Deep Research 是一个基于多 Agent 编排的工作流系统,旨在将复杂的调研任务分解为可并行执行的子目标,并通过自动化流程高效完成系统性资料搜集、分析与报告生成。该工作流以主控进程为核心,负责目标澄清、子任务拆解、资源调度与结果聚合,而具体的信息采集与分析则由独立的 Claude Code 非交互子进程承担。整个流程强调模块化、可追溯性和最终产出质量,确保交付物为结构完整、洞察驱动的专业报告文件,而非零散的聊天记录或半成品。其设计初衷是解决传统调研中信息过载、效率低下、缺乏统一标准等问题,通过标准化流程和工具链整合,实现从原始数据到高质量结论的可靠转化。

核心功能特点

  1. 采用主控+子进程的多Agent架构,支持大规模并行任务调度与精细化分工
  2. 严格遵循默认模型配置,仅在用户授权时调整参数,保障流程稳定性
  3. 优先使用本地已安装skills进行联网操作,其次调用MCP工具(如firecrawl/exa),最后才降级至WebFetch/WebSearch
  4. 所有中间产物均落地为结构化文件,日志实时记录,确保全流程可追溯
  5. 最终交付物必须为独立成品报告文件,禁止在对话中粘贴完整内容
  6. 内置双重质检机制:验证是否分章节多轮整合产出,并评估分析深度是否达标

适用场景

Deep Research 特别适用于需要系统性搜集、整合与深度分析的复杂调研场景。

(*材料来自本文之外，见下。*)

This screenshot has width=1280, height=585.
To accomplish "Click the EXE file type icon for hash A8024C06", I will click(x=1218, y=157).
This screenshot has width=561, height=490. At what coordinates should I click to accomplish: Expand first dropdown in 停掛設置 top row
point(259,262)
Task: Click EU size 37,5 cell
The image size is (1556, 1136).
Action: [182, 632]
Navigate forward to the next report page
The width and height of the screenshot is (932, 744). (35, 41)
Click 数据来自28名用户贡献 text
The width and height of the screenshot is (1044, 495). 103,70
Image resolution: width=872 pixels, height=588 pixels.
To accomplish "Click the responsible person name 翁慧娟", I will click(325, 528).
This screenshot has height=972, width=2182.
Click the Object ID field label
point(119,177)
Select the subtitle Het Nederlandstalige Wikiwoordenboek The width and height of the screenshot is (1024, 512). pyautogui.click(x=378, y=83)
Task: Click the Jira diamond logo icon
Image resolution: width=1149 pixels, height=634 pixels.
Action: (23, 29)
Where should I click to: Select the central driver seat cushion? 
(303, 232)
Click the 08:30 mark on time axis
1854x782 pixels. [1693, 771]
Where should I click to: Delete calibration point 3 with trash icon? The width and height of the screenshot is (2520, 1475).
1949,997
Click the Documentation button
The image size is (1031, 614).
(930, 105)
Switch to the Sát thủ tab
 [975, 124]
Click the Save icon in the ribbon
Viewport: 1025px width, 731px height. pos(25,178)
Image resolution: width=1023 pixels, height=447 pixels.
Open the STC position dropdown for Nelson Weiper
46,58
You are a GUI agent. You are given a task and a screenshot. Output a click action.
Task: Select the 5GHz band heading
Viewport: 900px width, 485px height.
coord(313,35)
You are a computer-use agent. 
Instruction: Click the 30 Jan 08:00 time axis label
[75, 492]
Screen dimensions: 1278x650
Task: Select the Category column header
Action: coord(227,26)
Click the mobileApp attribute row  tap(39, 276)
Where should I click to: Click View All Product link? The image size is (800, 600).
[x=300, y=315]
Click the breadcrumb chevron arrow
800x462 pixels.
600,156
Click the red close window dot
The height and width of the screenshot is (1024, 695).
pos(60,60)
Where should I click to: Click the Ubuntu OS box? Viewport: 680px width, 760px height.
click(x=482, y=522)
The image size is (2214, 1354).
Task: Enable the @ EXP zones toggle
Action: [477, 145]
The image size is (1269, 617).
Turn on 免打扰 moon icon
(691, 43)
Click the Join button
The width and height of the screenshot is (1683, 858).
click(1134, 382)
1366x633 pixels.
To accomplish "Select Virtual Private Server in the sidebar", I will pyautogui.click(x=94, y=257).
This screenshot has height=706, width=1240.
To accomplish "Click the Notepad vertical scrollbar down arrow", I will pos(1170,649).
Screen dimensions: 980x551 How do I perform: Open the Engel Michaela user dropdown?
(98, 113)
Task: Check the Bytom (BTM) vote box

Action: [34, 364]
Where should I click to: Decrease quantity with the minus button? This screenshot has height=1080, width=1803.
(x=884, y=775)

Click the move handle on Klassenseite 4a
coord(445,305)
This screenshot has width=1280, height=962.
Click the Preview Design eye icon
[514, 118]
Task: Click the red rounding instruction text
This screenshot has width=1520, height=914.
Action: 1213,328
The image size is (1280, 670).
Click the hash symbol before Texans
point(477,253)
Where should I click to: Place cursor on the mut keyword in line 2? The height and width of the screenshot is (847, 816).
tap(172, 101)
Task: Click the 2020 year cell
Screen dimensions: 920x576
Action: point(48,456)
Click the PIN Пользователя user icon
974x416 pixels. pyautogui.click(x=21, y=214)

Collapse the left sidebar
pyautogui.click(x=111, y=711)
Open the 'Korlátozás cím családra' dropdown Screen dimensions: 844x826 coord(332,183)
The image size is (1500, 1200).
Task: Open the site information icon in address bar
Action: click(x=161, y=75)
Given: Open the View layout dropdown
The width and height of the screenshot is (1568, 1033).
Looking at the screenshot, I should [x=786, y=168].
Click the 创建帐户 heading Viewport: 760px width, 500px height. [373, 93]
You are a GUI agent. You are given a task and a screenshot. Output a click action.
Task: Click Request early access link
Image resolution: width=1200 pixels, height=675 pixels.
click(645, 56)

例如,当用户提出一个宽泛的研究课题(如‘中国新能源汽车出口趋势’)时,系统会自动将其拆分为多个可并行处理的子维度(如按时间切片、按区域市场、按政策影响等),每个子任务由独立子进程完成数据采集与初步分析,再由主控统一汇总精修。这种模式显著提升了处理海量信息的效率,尤其适合学术研究、商业尽调、行业白皮书撰写等对信息全面性与逻辑严密性要求高的场合。此外,对于涉及多源异构数据(如网页、API列表、数据库导出文件)的综合分析项目,该工作流也能通过灵活的权限控制与缓存机制,高效协调各类工具,避免重复劳动,确保最终报告既详实又具洞察力。